Task prompt
Could you write out all the records once more, exactly?

Saved entries
--- START ---
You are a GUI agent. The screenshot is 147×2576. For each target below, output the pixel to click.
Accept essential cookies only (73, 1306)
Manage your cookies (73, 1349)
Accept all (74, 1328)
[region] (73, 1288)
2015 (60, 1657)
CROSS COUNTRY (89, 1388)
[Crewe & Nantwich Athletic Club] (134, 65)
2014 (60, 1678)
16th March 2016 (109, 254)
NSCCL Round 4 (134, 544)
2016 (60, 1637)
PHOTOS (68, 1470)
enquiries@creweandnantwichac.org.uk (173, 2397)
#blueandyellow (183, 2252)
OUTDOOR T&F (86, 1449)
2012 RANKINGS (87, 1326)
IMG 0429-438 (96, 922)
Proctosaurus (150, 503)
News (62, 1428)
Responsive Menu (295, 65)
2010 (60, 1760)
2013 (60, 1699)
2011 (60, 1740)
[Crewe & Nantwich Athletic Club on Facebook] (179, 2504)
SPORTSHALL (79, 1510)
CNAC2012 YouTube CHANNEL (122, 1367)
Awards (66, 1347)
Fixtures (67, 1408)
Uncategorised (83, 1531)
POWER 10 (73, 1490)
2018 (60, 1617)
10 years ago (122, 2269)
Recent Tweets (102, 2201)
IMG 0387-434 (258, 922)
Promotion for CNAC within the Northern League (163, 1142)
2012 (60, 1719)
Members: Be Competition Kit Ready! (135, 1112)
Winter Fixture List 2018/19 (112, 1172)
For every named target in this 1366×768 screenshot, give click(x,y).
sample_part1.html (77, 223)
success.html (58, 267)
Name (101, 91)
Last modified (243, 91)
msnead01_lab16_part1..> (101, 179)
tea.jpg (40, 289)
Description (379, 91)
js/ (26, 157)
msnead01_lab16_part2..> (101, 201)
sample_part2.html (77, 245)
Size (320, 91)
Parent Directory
--- END ---
Your response
You are a GUI agent. The screenshot is 147×2576. For each target below, output the pixel to click.
Accept essential cookies only (73, 1306)
Manage your cookies (73, 1349)
Accept all (74, 1328)
[region] (73, 1288)
2015 (60, 1657)
CROSS COUNTRY (89, 1388)
[Crewe & Nantwich Athletic Club] (134, 65)
2014 (60, 1678)
16th March 2016 (109, 254)
NSCCL Round 4 (134, 544)
2016 (60, 1637)
PHOTOS (68, 1470)
enquiries@creweandnantwichac.org.uk (173, 2397)
#blueandyellow (183, 2252)
OUTDOOR T&F (86, 1449)
2012 RANKINGS (87, 1326)
IMG 0429-438 (96, 922)
Proctosaurus (150, 503)
News (62, 1428)
Responsive Menu (295, 65)
2010 (60, 1760)
2013 (60, 1699)
2011 (60, 1740)
[Crewe & Nantwich Athletic Club on Facebook] (179, 2504)
SPORTSHALL (79, 1510)
CNAC2012 YouTube CHANNEL (122, 1367)
Awards (66, 1347)
Fixtures (67, 1408)
Uncategorised (83, 1531)
POWER 10 (73, 1490)
2018 (60, 1617)
10 years ago (122, 2269)
Recent Tweets (102, 2201)
IMG 0387-434 (258, 922)
Promotion for CNAC within the Northern League (163, 1142)
2012 (60, 1719)
Members: Be Competition Kit Ready! (135, 1112)
Winter Fixture List 2018/19 (112, 1172)
For every named target in this 1366×768 screenshot, give click(x,y).
sample_part1.html (77, 223)
success.html (58, 267)
Name (101, 91)
Last modified (243, 91)
msnead01_lab16_part1..> (101, 179)
tea.jpg (40, 289)
Description (379, 91)
js/ (26, 157)
msnead01_lab16_part2..> (101, 201)
sample_part2.html (77, 245)
Size (320, 91)
Parent Directory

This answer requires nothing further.